▸ TASK MATERIAL:
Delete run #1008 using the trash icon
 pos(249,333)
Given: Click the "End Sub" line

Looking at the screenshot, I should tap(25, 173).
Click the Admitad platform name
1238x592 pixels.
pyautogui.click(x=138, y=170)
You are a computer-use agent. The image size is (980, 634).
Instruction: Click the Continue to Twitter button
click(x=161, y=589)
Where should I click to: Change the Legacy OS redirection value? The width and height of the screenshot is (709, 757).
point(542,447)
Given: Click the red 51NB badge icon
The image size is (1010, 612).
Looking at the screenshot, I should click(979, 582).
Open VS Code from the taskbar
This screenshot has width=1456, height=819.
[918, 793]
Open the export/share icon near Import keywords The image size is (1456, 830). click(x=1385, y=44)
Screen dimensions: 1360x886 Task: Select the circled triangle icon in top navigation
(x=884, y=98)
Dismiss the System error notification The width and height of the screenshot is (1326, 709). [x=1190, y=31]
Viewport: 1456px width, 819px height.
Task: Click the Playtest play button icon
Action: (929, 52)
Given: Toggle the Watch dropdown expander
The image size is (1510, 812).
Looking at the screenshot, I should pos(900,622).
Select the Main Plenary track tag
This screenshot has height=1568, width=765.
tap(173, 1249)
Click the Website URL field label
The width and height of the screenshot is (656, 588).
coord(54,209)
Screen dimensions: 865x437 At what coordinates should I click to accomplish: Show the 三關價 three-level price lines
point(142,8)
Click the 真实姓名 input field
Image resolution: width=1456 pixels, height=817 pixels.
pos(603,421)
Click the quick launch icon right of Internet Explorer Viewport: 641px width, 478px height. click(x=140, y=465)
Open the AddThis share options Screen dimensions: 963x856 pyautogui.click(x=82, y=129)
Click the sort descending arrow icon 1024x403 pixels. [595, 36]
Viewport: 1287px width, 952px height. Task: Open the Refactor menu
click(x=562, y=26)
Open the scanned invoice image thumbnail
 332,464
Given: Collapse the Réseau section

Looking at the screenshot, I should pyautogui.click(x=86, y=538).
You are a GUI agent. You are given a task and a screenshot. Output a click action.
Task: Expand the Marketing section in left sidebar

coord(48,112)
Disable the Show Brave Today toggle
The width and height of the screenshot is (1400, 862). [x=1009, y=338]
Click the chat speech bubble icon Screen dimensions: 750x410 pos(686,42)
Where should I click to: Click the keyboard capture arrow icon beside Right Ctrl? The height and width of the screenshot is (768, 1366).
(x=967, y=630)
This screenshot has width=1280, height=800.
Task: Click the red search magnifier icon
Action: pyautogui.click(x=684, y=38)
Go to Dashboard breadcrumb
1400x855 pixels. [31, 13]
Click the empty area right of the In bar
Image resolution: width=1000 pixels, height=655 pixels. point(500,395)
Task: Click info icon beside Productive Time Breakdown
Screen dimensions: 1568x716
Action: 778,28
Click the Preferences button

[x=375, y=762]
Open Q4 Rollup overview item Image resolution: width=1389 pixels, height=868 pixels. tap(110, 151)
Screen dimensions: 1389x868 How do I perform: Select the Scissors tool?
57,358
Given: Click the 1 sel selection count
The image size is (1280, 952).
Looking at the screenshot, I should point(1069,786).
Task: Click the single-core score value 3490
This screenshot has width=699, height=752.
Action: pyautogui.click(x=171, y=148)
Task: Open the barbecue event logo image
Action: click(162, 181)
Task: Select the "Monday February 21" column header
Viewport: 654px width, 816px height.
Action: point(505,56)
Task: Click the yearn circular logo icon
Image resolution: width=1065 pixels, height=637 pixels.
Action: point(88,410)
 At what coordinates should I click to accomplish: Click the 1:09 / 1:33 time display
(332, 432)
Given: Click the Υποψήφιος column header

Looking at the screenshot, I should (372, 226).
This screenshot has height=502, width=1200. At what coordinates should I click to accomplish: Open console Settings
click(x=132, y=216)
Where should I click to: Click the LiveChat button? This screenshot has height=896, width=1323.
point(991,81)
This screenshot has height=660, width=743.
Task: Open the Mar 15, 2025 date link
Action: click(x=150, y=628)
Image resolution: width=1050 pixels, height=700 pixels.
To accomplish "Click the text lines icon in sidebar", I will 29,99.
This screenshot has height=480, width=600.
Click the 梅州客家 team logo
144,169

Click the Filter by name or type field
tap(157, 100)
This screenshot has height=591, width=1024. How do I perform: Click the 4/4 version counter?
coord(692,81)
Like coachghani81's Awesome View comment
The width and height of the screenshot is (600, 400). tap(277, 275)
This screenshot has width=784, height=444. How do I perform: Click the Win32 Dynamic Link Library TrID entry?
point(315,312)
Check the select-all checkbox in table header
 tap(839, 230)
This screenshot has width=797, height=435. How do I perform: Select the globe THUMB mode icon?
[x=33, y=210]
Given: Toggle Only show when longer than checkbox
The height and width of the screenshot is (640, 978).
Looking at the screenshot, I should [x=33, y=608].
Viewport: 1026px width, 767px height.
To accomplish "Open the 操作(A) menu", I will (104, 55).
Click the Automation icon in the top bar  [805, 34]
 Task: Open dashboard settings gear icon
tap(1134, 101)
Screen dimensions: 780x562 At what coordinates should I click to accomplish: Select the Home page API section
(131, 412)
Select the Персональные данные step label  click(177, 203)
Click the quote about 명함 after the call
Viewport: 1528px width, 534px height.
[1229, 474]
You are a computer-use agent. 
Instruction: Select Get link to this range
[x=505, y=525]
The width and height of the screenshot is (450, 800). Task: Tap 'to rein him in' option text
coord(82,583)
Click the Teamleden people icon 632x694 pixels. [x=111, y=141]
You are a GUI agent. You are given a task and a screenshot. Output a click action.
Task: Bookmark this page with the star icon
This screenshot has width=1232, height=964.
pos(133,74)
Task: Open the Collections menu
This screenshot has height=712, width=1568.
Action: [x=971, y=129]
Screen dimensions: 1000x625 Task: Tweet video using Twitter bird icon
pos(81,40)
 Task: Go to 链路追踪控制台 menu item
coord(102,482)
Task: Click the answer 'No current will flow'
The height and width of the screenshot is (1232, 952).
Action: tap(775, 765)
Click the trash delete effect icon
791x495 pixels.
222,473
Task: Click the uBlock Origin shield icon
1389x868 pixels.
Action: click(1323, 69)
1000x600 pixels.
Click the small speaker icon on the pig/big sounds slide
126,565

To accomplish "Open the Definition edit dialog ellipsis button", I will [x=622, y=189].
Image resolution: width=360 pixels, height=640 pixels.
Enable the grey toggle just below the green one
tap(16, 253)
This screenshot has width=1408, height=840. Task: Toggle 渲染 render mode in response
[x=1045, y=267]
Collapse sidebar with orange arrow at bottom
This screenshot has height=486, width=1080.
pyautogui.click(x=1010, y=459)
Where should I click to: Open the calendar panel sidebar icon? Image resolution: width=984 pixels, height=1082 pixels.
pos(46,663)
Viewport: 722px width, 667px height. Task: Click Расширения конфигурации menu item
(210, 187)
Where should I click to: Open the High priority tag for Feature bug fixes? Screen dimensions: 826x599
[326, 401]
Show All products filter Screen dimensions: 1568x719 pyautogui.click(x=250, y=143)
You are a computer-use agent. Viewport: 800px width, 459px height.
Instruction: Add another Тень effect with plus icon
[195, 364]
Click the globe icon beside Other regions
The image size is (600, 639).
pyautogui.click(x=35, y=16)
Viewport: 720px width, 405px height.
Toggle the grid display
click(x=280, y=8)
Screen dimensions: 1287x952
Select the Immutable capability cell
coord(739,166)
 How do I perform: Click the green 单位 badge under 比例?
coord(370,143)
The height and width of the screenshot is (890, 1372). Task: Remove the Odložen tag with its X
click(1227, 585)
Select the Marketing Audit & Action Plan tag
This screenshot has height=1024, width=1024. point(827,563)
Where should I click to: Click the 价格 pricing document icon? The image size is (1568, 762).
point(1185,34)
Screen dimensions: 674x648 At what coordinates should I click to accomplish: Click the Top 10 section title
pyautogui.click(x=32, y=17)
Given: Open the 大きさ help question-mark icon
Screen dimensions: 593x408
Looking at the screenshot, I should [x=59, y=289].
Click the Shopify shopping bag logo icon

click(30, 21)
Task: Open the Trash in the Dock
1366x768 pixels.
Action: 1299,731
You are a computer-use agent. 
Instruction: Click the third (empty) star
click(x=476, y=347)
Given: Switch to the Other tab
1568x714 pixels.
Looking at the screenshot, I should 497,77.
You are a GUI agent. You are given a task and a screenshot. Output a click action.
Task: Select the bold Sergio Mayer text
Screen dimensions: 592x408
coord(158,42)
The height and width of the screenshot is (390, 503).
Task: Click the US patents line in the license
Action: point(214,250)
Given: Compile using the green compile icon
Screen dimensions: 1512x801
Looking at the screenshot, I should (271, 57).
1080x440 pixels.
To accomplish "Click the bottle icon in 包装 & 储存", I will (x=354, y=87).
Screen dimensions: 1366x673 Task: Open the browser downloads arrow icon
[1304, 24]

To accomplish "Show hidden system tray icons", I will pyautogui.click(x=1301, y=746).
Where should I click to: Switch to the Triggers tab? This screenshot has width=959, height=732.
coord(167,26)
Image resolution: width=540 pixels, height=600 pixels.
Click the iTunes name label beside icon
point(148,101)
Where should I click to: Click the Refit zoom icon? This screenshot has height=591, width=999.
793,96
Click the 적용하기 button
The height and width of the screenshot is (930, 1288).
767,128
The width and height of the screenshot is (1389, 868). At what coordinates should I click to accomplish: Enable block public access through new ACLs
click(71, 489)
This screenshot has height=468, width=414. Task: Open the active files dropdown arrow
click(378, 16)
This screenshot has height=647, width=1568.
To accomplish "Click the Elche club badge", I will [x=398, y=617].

▸ GIVEN INSTRUCTION: Please gather every line from the items above that contains the word "Collapse" and copy each one in full.

▸ RESPONSE TO THE EXERCISE:
Given: Collapse the Réseau section
Collapse sidebar with orange arrow at bottom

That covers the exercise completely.